Records for this exercise Start Marker

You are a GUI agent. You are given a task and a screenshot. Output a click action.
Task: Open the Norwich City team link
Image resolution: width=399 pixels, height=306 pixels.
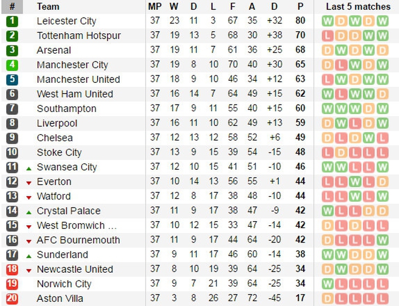[x=64, y=284]
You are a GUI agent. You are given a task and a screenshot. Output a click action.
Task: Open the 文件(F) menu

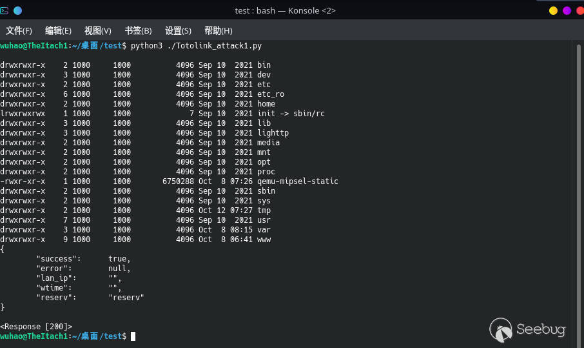(19, 30)
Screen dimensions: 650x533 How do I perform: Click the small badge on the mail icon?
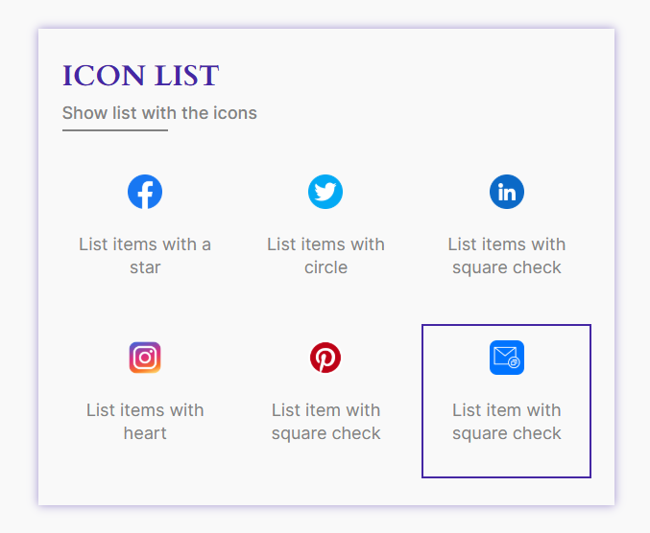tap(514, 362)
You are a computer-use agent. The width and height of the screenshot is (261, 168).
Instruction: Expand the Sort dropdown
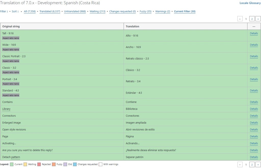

Records for this exercise End Marker

Task objective - Retype every record above exactly as written, but leave out the pictures.

Exercise result -
You are a GUI agent. You are given a task and a screenshot. Output a click action.
Task: Open the Norwich City team link
Image resolution: width=399 pixels, height=306 pixels.
[x=64, y=284]
You are a GUI agent. You are given a task and a screenshot. Output a click action.
Task: Open the 文件(F) menu

(19, 30)
Screen dimensions: 650x533 How do I perform: Click the small badge on the mail icon?
tap(514, 362)
You are a computer-use agent. The width and height of the screenshot is (261, 168).
Instruction: Expand the Sort dropdown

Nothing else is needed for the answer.